Engineering Domains

Leads manufacturing system design and optimization across SMT, catheter assembly, and electromechanical device production, including fixture development, selective solder tooling, and functional test platforms. Drives production transfers and line readiness through capacity analysis, yield improvement, labor optimization, and equipment qualification. Delivers DFM/DFA solutions, supports NPI and sustaining engineering, and integrates automation to improve first-pass yield, uptime, and throughput in GMP-regulated environments.

Develops and executes comprehensive validation strategies for equipment, test methods, and manufacturing processes in compliance with ISO 13485, FDA QSR, and GHTF guidance. Authors Validation Plans, URS/FRS, and IQ/OQ/PQ/TMV protocols and reports for CNC machining, AOI systems, extrusion lines, cable testers, and functional test stations. Applies risk-based sampling, statistical analysis, and traceability to ensure sustained process capability and audit readiness.

Designs and validates automated and semi-automated test systems incorporating PLCs, HMIs, vision inspection, leak detection, and electrical safety testing. Develops electromechanical fixtures, test application code, and data acquisition workflows for ICT, functional test, and cable verification platforms (e.g., Agilent i3070, Cirris). Performs FAT/SAT, code reviews, and system integration to ensure reliable defect detection and regulatory compliance.

Leads end-to-end process development for medical device manufacturing, including extrusion, bonding, assembly, and inspection operations. Executes DOE, capability studies, and PFMEA updates to qualify new materials, suppliers, and process windows. Supports pilot builds through production scale-up, establishes control plans, and delivers validated, production-ready processes aligned with customer and regulatory requirements.

Performs software verification and validation for embedded and test system software in accordance with IEC 62304 lifecycle requirements. Supports EEPROM programming, PLC/HMI logic, vision system configuration, and data integrity controls. Conducts code reviews, functional testing, and traceability assessments to ensure software-hardware integration meets safety, performance, and regulatory expectations.

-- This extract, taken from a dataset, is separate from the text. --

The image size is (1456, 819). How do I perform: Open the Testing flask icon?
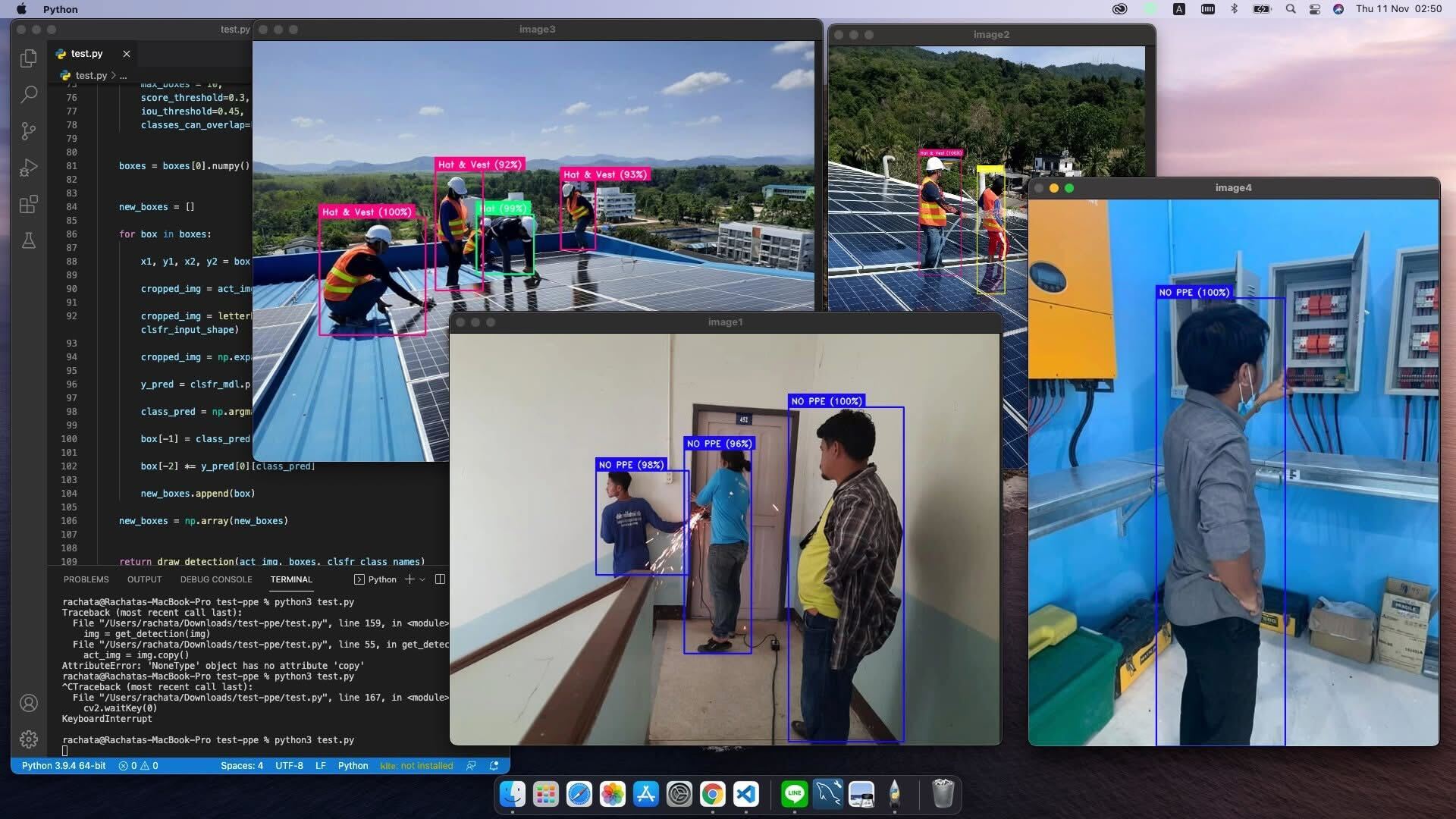[x=28, y=241]
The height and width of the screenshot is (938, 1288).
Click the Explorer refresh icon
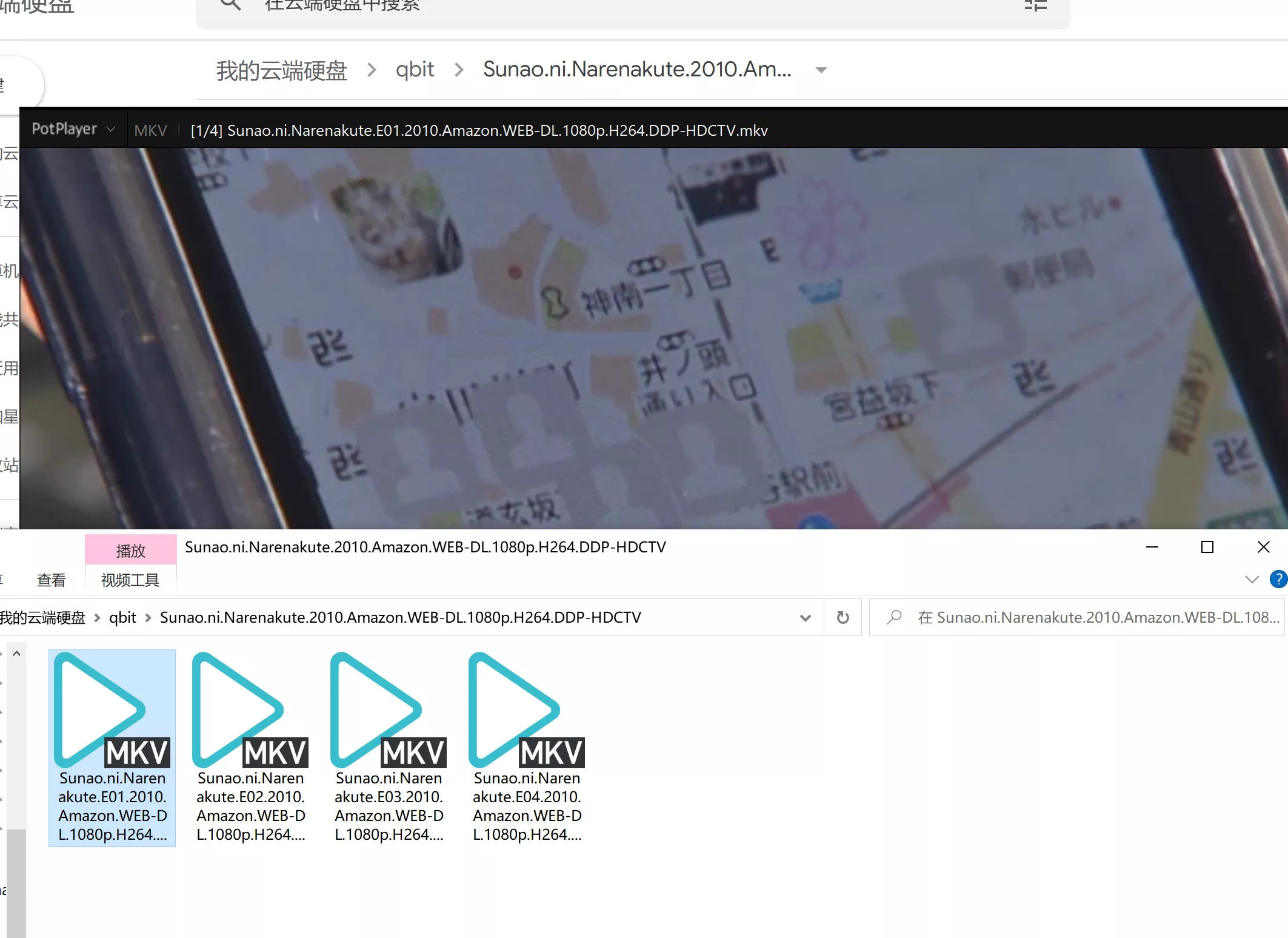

Executes risk-based quality engineering activities including CAPA investigations, FDA remediation, PFMEA/DFMEA updates, and measurement system validation. Leads root-cause analysis for production and inspection failures, supports audit responses, and ensures corrective actions are statistically verified and sustainably implemented. Partners with manufacturing and design teams to strengthen process controls and maintain continuous compliance.